## Nutzung der Informationen
1. Gib bitte den Textauszug zwischen "Bis heute warten" und "ganz zu schweigen.", beide eingeschlossen, wortgetreu wieder.
2. Von wem wurden laut Textauszug die Prioritätenempfehlungen aus dem Februar 2003 erarbeitet?
3. Führe sämtliche Institutionen und Gruppen auf, die im Textauszug genannt werden.

══ Textauszug ══

Im Februar 2003 legte der Senat Prioritätenempfehlungen zum kurz- bzw. mittelfristigem barrierenfreien Umbau von Schnellbahnhaltestellen vor. Diese waren vom Hamburger Verkehrsverbund (HVV) und den Behindertenverbänden erarbeitet worden. Von den dort aufgeführten zwanzig Schnellbahnhaltestellen sind bislang jedoch nur zwei U-Bahn-Haltestellen und eine S-Bahn-Haltestelle (Harburg) endgültig barrierefrei umgebaut worden.
Bis heute warten also 17 der 20 vor sechs Jahren für den kurz- bis mittelfristigen Umbau vorgesehenen Maßnahmen noch immer auf eine Umsetzung. Nach aktueller Planung wird auch Ende 2010 immer noch bei 13 der im Jahre 2003 als dringend barrierefrei zu gestaltend eingeschätzten Haltestellen nichts passiert sein. Von weiteren Haltestellen, die seinerzeit nicht in den Katalog der 20 Stationen aufgenommen wurden, ganz zu schweigen.
Resultat: Bei Fortführung der bisherigen Ausbaupolitik wird es noch ein Jahrzehnt dauern, bis alle Hamburger Haltestellen barrierefrei sind.
Die BSU und die Verkehrsträger argumentieren: Der barrierefreie Umbau von Schnellbahnhaltestellen kann aufgrund der Vielzahl und des Alters der Haltestellen nur in einem langfristigen Programm durchgeführt werden. Der Ausbau erfolgt im Rahmen eines mit den Behindertenverbänden abgestimmten Prioritätenprogramms, das laufend fortgeschrieben wird.

═══
══ Quellenmaterial ══

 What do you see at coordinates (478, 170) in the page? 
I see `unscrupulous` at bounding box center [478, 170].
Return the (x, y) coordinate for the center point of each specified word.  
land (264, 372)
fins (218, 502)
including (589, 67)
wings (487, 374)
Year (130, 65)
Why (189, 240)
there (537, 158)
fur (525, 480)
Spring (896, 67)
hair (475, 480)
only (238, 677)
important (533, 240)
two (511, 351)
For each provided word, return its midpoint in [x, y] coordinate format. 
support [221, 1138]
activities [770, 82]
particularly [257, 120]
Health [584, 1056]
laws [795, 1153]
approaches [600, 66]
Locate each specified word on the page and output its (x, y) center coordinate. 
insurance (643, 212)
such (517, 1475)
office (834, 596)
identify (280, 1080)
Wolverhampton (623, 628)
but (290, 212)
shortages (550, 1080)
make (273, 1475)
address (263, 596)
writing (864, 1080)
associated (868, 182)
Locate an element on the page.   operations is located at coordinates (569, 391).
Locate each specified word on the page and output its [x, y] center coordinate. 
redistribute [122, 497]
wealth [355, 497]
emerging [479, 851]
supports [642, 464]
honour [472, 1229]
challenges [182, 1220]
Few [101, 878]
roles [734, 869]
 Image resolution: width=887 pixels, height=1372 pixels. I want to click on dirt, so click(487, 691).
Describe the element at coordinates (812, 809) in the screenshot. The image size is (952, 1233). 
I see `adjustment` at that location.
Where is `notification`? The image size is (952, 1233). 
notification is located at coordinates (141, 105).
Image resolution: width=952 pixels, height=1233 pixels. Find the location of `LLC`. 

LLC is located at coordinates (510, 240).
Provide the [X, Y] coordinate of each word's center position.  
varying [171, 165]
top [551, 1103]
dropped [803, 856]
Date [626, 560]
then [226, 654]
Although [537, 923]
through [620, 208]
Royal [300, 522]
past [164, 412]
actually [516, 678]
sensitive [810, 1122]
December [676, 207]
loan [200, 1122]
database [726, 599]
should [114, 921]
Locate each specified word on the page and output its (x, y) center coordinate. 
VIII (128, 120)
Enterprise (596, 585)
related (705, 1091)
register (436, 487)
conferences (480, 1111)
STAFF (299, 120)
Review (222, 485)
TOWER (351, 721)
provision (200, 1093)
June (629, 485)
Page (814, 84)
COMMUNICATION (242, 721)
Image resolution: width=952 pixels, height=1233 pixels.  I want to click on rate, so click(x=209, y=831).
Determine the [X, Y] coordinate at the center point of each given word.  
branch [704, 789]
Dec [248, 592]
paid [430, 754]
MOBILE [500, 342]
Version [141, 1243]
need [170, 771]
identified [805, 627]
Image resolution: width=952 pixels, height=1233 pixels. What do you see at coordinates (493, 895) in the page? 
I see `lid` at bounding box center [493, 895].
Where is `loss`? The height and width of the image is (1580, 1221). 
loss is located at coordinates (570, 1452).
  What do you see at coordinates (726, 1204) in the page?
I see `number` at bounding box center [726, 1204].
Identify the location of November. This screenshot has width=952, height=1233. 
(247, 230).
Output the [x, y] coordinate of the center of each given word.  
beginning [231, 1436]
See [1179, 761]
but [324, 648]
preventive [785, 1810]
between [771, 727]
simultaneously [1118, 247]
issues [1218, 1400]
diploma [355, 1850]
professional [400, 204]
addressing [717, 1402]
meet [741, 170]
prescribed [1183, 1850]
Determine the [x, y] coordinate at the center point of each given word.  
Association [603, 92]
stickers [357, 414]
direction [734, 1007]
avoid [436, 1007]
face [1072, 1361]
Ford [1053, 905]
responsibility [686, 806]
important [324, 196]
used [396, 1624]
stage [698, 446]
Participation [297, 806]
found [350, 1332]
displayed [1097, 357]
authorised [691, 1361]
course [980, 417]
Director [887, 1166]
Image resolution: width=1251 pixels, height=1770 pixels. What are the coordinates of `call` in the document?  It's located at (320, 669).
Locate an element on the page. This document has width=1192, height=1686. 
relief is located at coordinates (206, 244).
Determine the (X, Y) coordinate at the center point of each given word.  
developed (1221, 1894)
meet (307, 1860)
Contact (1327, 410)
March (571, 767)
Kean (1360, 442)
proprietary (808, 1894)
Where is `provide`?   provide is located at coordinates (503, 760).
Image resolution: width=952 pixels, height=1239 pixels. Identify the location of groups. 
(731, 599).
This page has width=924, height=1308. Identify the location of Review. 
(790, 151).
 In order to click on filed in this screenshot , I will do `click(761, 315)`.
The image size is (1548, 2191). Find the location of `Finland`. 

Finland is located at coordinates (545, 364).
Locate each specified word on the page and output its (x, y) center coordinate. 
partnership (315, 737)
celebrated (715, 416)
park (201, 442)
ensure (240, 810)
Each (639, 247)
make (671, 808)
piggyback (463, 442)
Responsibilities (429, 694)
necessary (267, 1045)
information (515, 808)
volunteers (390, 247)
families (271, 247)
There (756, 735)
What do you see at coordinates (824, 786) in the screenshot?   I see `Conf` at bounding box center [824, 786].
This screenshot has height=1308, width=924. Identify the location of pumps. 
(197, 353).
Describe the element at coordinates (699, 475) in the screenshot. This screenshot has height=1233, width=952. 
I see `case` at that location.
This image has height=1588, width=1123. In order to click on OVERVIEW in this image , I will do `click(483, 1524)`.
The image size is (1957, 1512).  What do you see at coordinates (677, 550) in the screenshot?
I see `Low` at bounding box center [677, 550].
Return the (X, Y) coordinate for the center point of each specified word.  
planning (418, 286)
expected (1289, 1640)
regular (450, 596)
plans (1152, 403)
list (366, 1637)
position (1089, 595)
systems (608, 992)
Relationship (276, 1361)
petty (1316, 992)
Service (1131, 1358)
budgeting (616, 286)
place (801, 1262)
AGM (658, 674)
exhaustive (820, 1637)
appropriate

═══

## Lösungen
1.
Bis heute warten also 17 der 20 vor sechs Jahren für den kurz- bis mittelfristigen Umbau vorgesehenen Maßnahmen noch immer auf eine Umsetzung. Nach aktueller Planung wird auch Ende 2010 immer noch bei 13 der im Jahre 2003 als dringend barrierefrei zu gestaltend eingeschätzten Haltestellen nichts passiert sein. Von weiteren Haltestellen, die seinerzeit nicht in den Katalog der 20 Stationen aufgenommen wurden, ganz zu schweigen.

2. Vom Hamburger Verkehrsverbund (HVV) und den Behindertenverbänden.

3. Senat, Hamburger Verkehrsverbund (HVV), Behindertenverbände, BSU, Verkehrsträger